Baca berita dengan sedikit iklan, klik di sini
SETELAH bertahun-tahun terengah-engah, akhirnya Surabaya Post kehabisan napas. Mulai Rabu pekan lalu, koran sore yang pernah sangat berpengaruh di Jawa Timur itu berhenti terbit sama sekali. Tiras yang kian menipis—terakhir cuma mencapai 10 ribu eksemplar—dan keuangan yang terus "berdarah" mengakhiri sejarah panjang koran berusia setengah abad itu.
Didirikan pada tahun 1953 oleh pasangan Abdul Azis dan Toety Azis, Surabaya Post pernah mengalami masa jaya sekitar tahun 1960-an sampai l980-an. Saat itu tirasnya pernah mencapai 90 ribu eksemplar. Ketika terjadi Perang Teluk tahun 1991, tirasnya bahkan sempat melonjak jadi 120 ribu eksemplar.
Di masa jayanya, Surabaya Post mampu membeli mesin cetak offset, juga mendirikan gedung berlantai lima di Jalan Taman Ade Irma Suryani Nasution dan membangun Balai Perpustakaan. Kemakmuran Surabaya Post menetes juga ke karyawannya. Selain mendapat rumah, mobil, dan televisi, karyawan juga memperoleh asuransi kesehatan senilai US$ 100 per bulan. "Pak Azis tahu apa yang dibutuhkan para karyawannya," kata Ali Salim, salah seorang mantan wartawan Surabaya Post.
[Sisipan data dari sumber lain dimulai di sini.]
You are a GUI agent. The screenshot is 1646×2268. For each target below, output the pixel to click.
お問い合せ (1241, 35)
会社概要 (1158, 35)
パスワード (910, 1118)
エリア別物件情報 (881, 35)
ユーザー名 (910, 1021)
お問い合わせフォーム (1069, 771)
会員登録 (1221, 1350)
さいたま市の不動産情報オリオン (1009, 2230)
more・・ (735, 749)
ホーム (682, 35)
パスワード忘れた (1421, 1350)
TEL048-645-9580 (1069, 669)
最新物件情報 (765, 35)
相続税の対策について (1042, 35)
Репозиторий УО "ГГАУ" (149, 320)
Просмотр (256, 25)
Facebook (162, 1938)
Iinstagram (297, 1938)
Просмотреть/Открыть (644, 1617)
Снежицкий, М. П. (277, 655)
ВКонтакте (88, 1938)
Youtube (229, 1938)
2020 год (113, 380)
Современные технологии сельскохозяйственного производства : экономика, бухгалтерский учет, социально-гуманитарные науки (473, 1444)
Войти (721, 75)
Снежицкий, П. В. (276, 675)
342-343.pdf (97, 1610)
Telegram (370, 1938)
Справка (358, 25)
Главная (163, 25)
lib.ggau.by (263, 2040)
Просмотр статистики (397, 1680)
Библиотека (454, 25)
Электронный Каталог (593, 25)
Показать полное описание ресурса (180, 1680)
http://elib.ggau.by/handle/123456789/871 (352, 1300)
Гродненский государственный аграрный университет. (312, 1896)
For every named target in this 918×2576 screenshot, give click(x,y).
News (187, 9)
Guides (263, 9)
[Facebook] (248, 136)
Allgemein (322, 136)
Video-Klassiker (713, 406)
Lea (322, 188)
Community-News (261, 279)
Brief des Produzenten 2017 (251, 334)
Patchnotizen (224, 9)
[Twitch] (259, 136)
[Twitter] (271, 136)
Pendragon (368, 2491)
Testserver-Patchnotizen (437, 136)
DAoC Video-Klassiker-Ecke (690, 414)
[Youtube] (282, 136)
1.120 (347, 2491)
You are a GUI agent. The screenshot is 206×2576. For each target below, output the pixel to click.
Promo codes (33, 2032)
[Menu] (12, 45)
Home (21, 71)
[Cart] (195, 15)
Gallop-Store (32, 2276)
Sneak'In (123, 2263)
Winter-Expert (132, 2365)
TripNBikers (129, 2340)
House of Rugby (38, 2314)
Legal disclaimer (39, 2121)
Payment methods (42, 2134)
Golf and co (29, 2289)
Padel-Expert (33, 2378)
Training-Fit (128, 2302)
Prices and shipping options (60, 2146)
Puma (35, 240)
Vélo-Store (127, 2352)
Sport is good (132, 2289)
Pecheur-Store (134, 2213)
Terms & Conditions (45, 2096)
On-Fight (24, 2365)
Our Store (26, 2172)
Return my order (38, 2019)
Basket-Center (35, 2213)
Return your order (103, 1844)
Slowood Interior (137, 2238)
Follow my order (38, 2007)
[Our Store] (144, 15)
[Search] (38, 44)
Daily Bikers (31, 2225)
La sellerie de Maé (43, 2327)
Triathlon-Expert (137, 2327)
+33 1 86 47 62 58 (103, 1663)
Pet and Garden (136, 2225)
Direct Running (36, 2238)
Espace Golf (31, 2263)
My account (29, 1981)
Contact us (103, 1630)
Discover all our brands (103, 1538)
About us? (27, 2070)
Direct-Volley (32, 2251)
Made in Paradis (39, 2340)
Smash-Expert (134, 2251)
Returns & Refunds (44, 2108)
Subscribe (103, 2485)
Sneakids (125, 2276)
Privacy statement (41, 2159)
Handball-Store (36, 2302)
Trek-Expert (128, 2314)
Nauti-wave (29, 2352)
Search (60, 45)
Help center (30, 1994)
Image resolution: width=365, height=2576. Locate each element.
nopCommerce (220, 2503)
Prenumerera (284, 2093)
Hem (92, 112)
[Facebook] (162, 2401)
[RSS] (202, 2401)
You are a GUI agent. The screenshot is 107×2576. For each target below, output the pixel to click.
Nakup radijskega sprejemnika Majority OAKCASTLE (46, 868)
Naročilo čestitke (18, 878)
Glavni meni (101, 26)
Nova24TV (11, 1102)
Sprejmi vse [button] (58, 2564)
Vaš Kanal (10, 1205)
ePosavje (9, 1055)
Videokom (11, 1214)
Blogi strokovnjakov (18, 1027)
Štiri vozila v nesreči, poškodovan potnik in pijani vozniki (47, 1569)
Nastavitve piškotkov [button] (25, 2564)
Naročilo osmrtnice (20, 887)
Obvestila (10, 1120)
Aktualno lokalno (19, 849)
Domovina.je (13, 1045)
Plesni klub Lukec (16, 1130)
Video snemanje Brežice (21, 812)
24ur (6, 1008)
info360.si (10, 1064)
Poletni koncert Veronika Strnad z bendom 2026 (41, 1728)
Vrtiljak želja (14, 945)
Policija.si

Surabaya Post tercatat sebagai surat kabar yang berhasil menggabungkan kepentingan bisnis dengan idealisme kewartawanan. Sejak jauh hari koran itu juga telah berusaha mengembangkan jurnalisme damai dan tidak mengambil keuntungan atas pemberitaan. "Kalaupun koran ini mengkritik, Pak Azis tidak ingin menyakiti orang," kata Ali.
Namun, zaman berubah. Tiras Surabaya Post mulai turun setelah muncul Jawa Pos, pesaing barunya di Jawa Timur yang juga terbit sore hari. Kemerosotan kian terasa setelah Abdul Azis wafat di tahun 1984. Toety, istri Abdul Azis, hanya mampu menahan sementara kemerosotan itu. Tapi, sepeninggalnya, Surabaya Post benar-benar ambrol.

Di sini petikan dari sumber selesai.